Murphy might have other ideas, but even so, Stanislaus suspected he would enjoy his time on the planet more than he would enjoy his spectator's role in the upcoming naval battle. Unlike Bao Jai-shu, who would be fully occupied with his duties in Longbow's point defense, Stanislaus and his entire platoon would be sitting helplessly, strapped into an assault shuttle in Longbow's boat bay while they waited to go dirt side. It would keep them out of the Navy types' way, and he supposed that-in theory, at least-it would give them the best chance available of getting out if something unfortunate happened to the ship. But he was bitterly envious of the fact that his friend would actually have something to do-besides sweat, of course-during the battle itself.

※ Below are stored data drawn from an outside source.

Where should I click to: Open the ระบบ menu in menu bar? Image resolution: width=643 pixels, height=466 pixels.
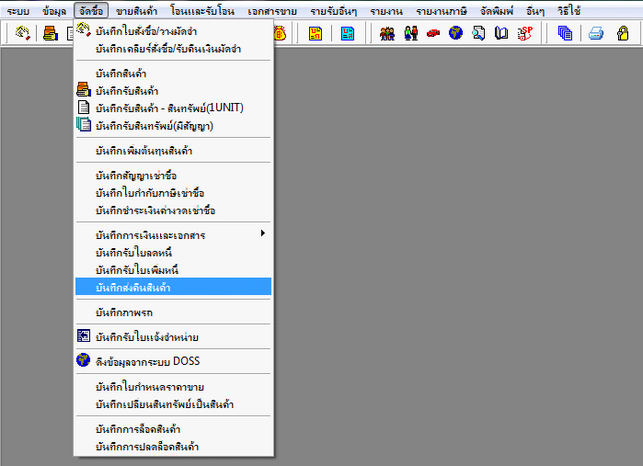(18, 8)
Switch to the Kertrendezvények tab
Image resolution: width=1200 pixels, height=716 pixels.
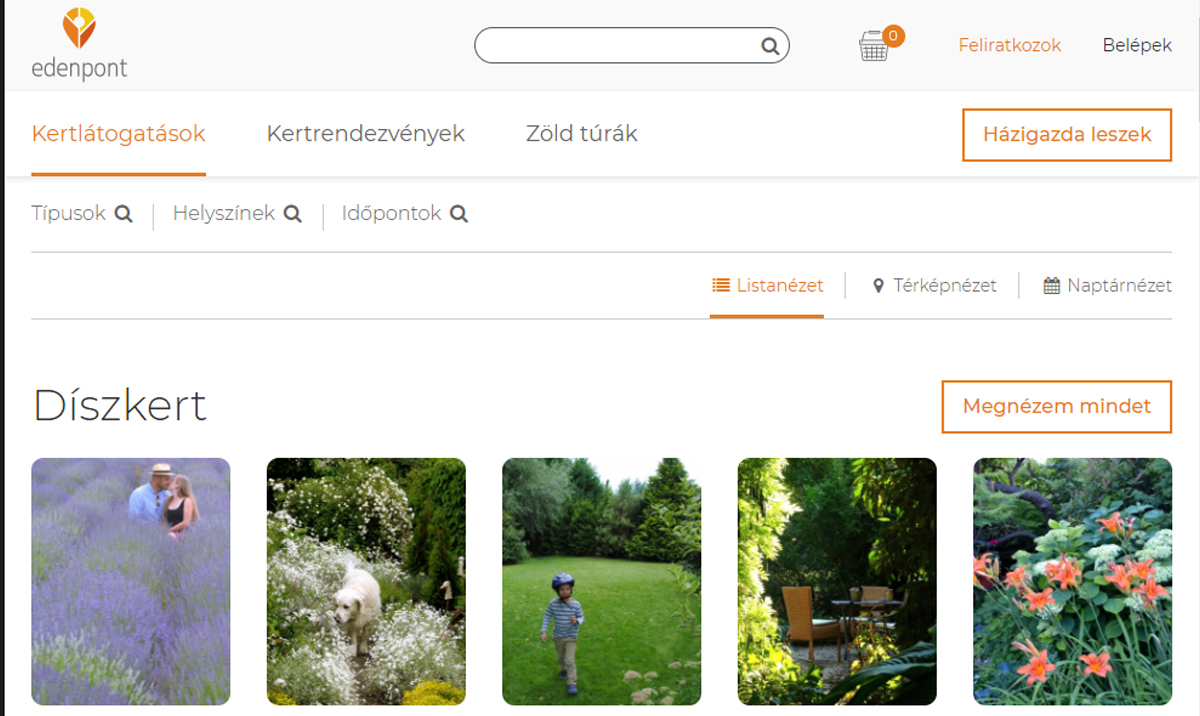point(365,134)
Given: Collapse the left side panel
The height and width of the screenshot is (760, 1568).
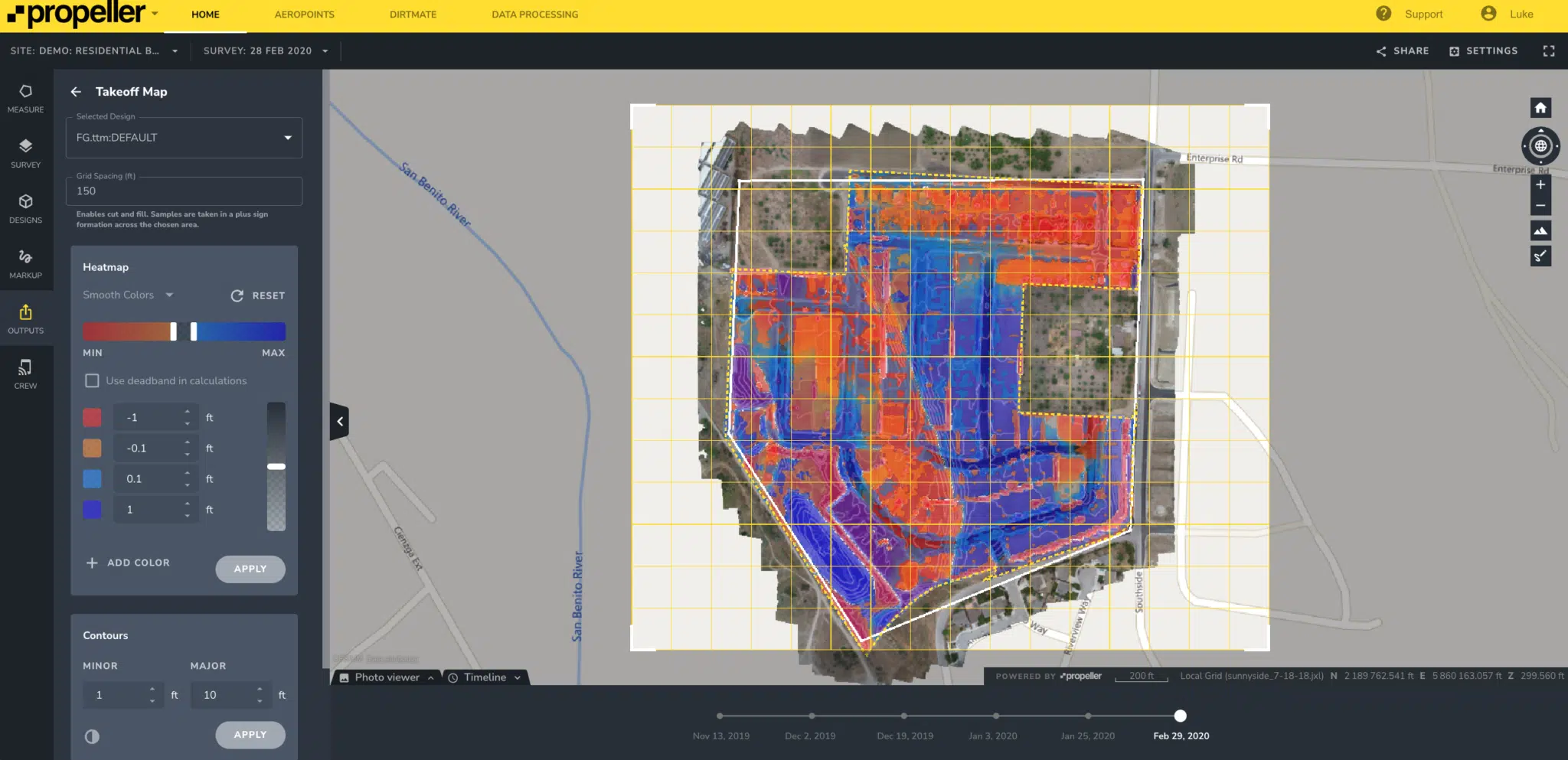Looking at the screenshot, I should (339, 422).
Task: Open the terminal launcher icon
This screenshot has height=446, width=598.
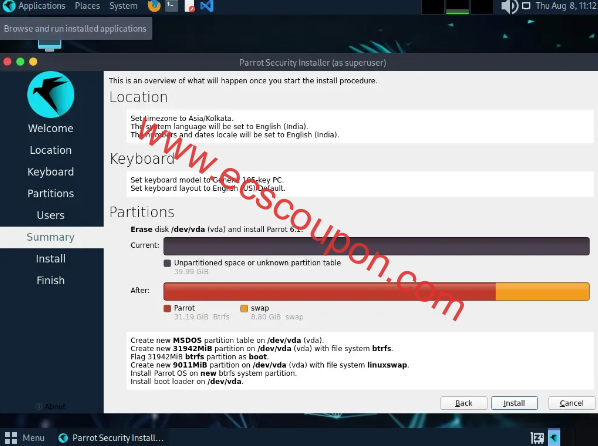Action: [171, 6]
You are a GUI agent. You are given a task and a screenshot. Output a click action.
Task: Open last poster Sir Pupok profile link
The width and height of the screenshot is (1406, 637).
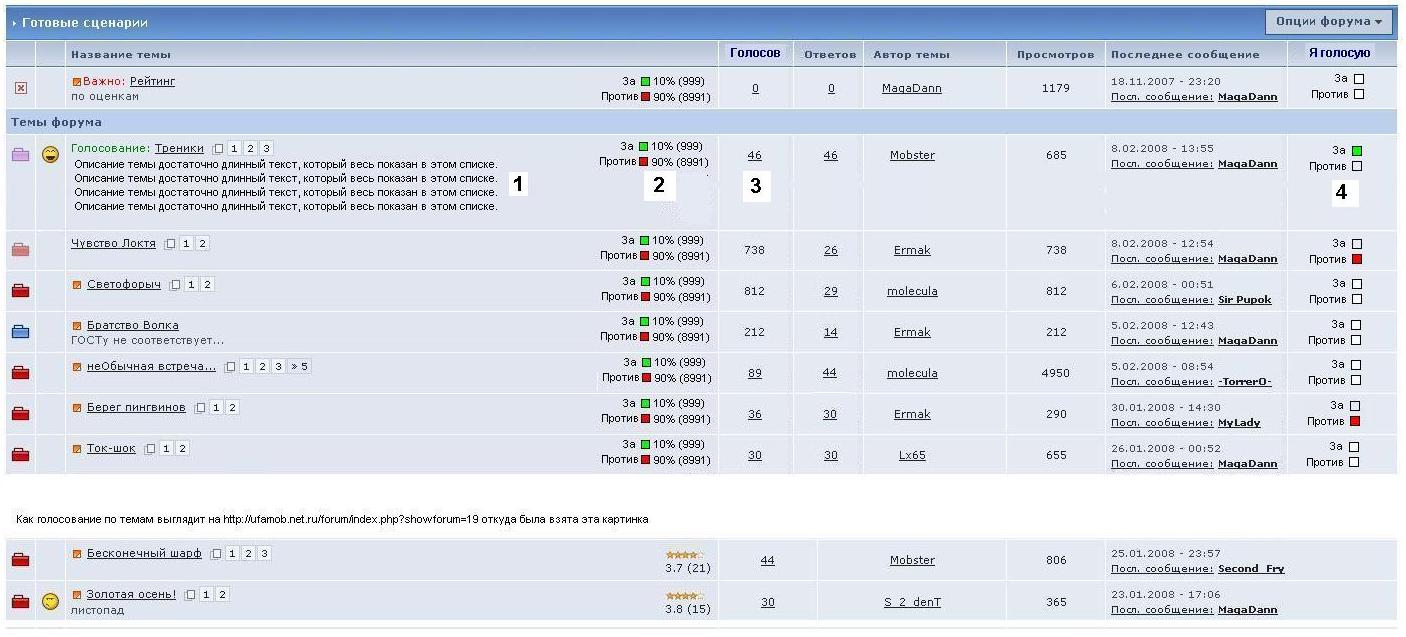pyautogui.click(x=1244, y=300)
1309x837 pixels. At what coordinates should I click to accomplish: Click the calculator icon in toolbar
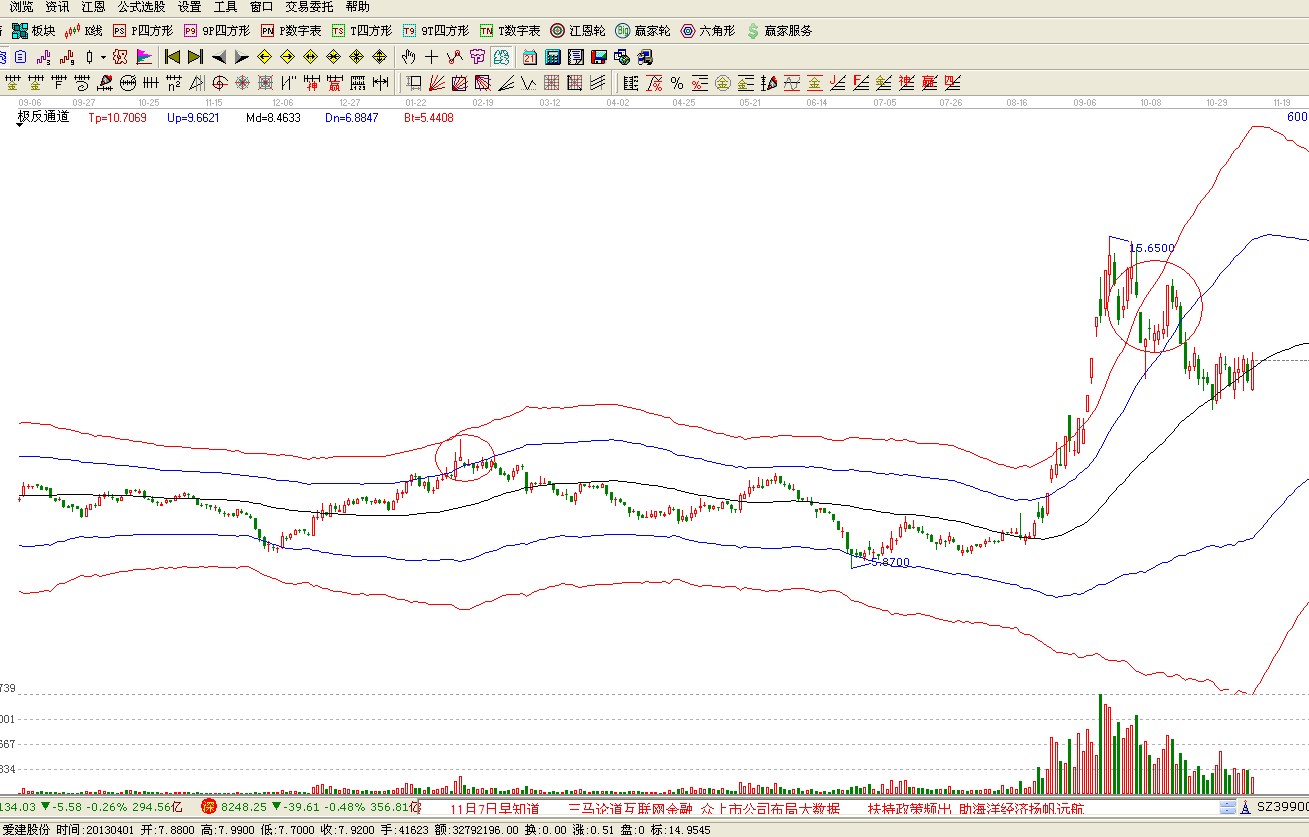pos(552,57)
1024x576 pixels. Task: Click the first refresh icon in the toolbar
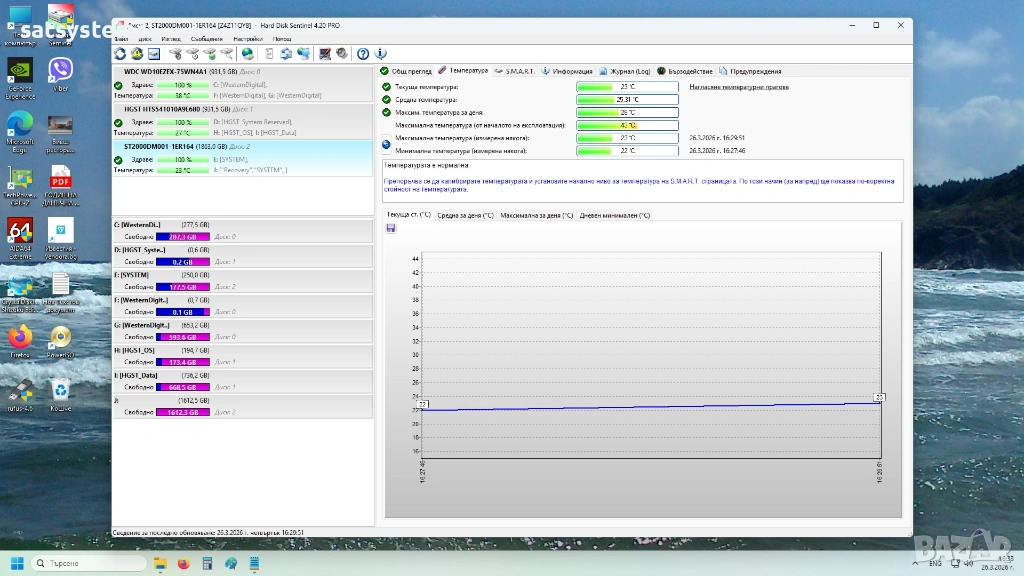point(121,54)
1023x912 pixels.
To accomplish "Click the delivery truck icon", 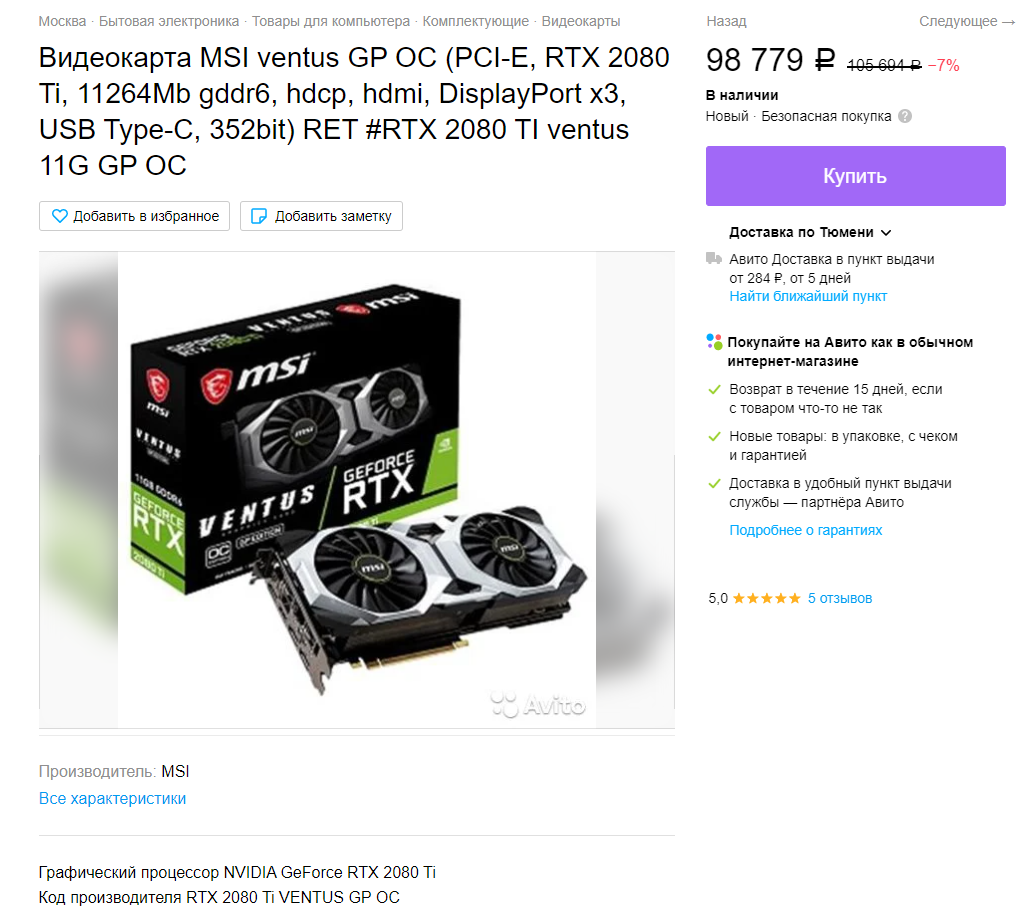I will (x=714, y=259).
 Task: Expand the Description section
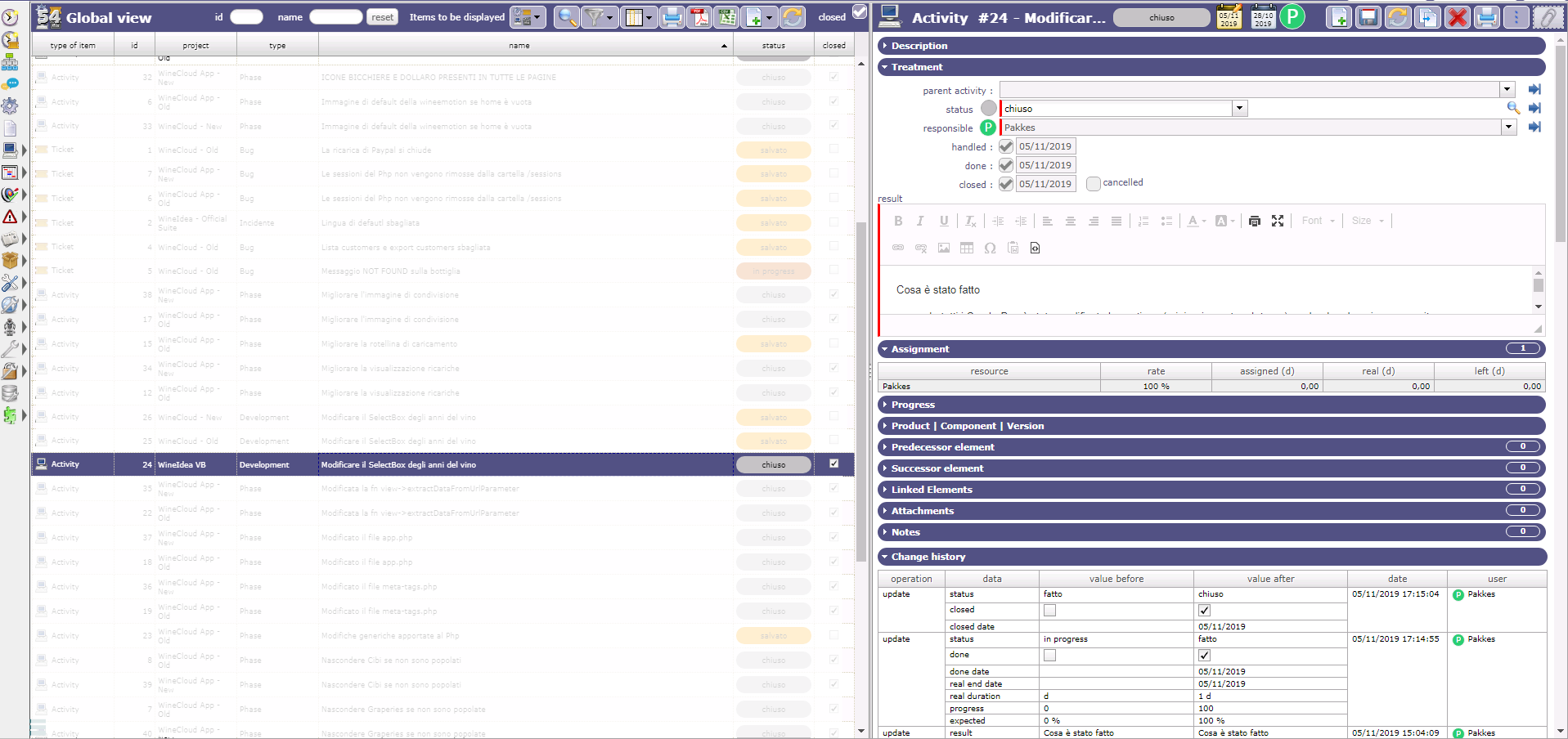click(x=919, y=46)
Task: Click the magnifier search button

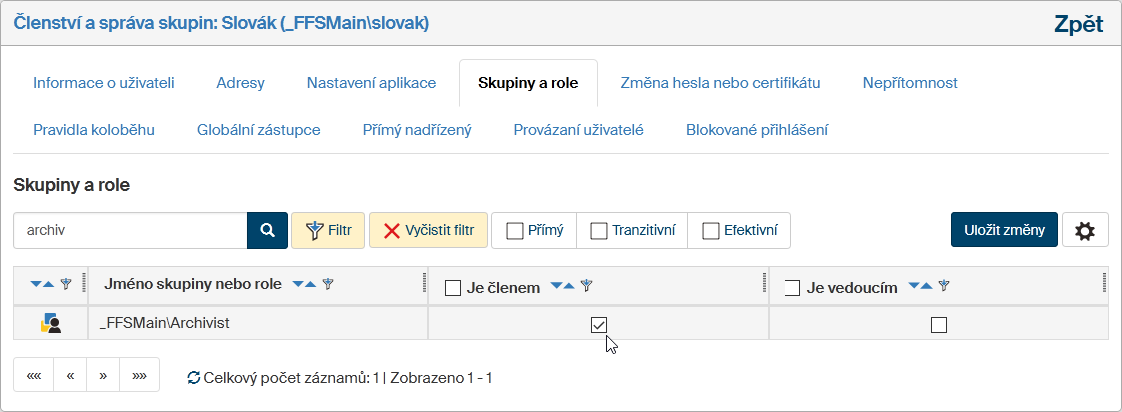Action: tap(267, 230)
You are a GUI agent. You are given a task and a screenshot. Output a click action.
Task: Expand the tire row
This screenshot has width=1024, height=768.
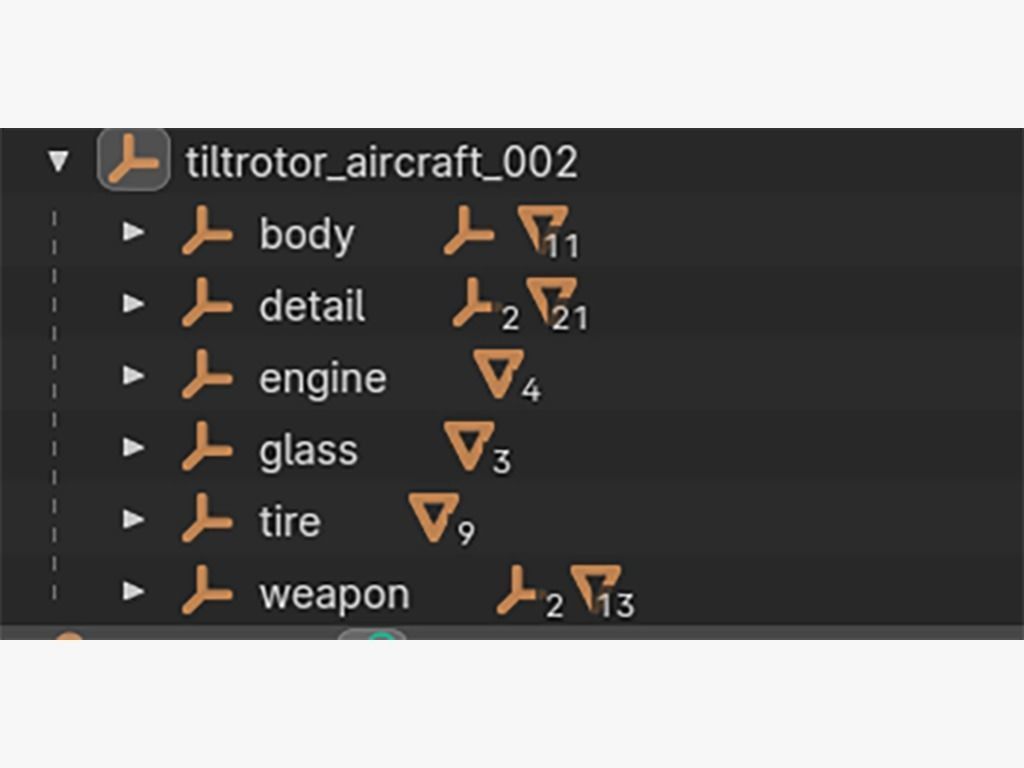[x=133, y=520]
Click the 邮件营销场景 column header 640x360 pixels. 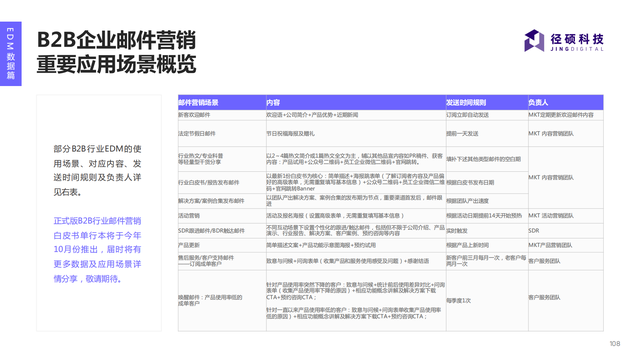198,102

Still, a man couldn't have everything in this imperfect universe. And if dropping out of an assault shuttle onto a planet garrisoned by Corporate World Marines might not be exactly the safest thing he could be doing, it probably wasn't any riskier, when all was said, than going after a wounded forty-meter doomwhale in shallow water. Less, actually. And, if he was going to be honest, he couldn't deny that he felt more than a trace of eagerness, as well. Not to kill people, and certainly not to see any of his people killed, but to test himself. Prove himself. A man didn't become a doomwhaler if he didn't relish challenges . . . or if the thought of conflict and danger was likely to deter him. And after the endless catalogue of manipulation, abuse, and murder the Corporate Worlds had heaped upon the Fringe, there could be no fitter challenge, no better cause, than this.